How Should Your Practice Prepare for Flu Season?
If there is anything all of us have in common, it would be that 2020 has not gone as we planned. How could any of us have predicted on New Year’s Day that medical offices would close, and we would all stay home? Nowadays, forward planning is ever more challenging in this unpredictable environment we live in. We must be agile to survive, and it takes an open mind toward new ideas and out-of-the-box thinking to be able to continue in business.
None of us know how severe this coming flu season will be, as it converges with the COVID-19 outbreak, but what predictions and changes could medical offices make to try and better prepare?.....
We can be sure that people will be far more conscious about getting flu tested if they are feeling symptoms. The FDA has now issued a new emergency authorization to the CDC for a combination influenza and COVID-19 diagnostic test. With just one swab this combination test will get answers for patients quicker.
In past years, symptomatic flu patients may have just rested a couple of days and managed to get over the flu on their own at home, without being tested. Now, people are going to want to be sure whatever symptoms they are feeling is not Covid19 which will lead to inadvertently increased testing for the flu.
The questions for those that administer these flu tests are now: Do you have the equipment that will be needed, and/or enough space to facilitate the potentially increased demands?
Flu Shot Vaccine and Covid-19:
Although influenza vaccinations reduce the risk of catching the seasonal flu, they do not have any impact on the corona-virus. However, the CDC has strongly recommended that people get vaccinated so they can try and reduce the strain on the healthcare system, while isolating what is Covid-19 and what is the regular flu.
A recent Reuters/Ipsos poll conducted during May of 2020 found that about 60 percent of adults in America are planning to get the flu shot this year, whereas normally this number would be 40 percent.
The question you may need to start thinking about is how is your practice, clinic or organization going to administer all these increased demands?
Social Distancing and the Flu:
On a more positive note, it was proven at the end of last flu season that it was shortened by the social distancing measures that were put in place during the Spring. Being that the majority of Americans are wearing masks in public, standing apart from each other, being extra conscious when it comes to disinfecting everything, traveling and moving around less, not attending large social gatherings and washing hands more frequently, these measures may also kill the spreading of the flu this coming season.

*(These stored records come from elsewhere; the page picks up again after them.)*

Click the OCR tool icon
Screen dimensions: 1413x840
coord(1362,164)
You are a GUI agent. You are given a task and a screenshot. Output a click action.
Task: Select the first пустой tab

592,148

Here are a few Ideas that might help you master these new trends:
1) Set up walk-in/drive up vaccine days.
Patients like the convenience of being able to drive up and get a flu shot without an appointment. Like these drive up Covid19 Testing Centers, why not also do the same thing at your practice? You can designate days and blocks of time that any of your patients can drive up or walk in and get their flu shot without an appointment. This would be not only convenient for your patients, and efficient for your practice, but also safer and more in compliance with social distancing and reducing the spread of infection. You may want to consider setting up a makeshift tent outdoors to facilitate this.
2) Pre-book your vaccine orders.
The CDC recommends medical professionals to start vaccinating in September/October for the 2020-2021 flu season. You can pre-book your vaccine orders for delivery in late August. That way, you can have your vaccine supply ready sooner than local pharmacies and other providers, avoiding any supply and demand issues that might arise.
3) Streamline Communications:
Send flu reminders to your patients. You can set an online Scheduling system so your patients can schedule themselves after receiving an auto email from your practice. Not only will those alerts remind you to ask, they will remind your patients that flu shots are available at your practice.
4) Increased Vaccine Storage and Handling:
This increase in vaccine demands will also put a strain on the handling and storage of them. Is your practice’s vaccine refrigerator adequate and large enough for an increased level of inventory? Increasing the amount of vaccine inventory, you are storing, will create a greater risk if it were to be lost due to a power outage. Does your vaccine refrigerator have a battery backup system or supported with a generator? Is your staff adequately trained for handling these temperature sensitive and costly medications? I am sure these are some of the questions you may be asking yourself prior to this coming flu season.
Our suggestion would be to work with your team. You may need to come up with some unconventional ideas to handle these new challenges that 2020 may throw at us.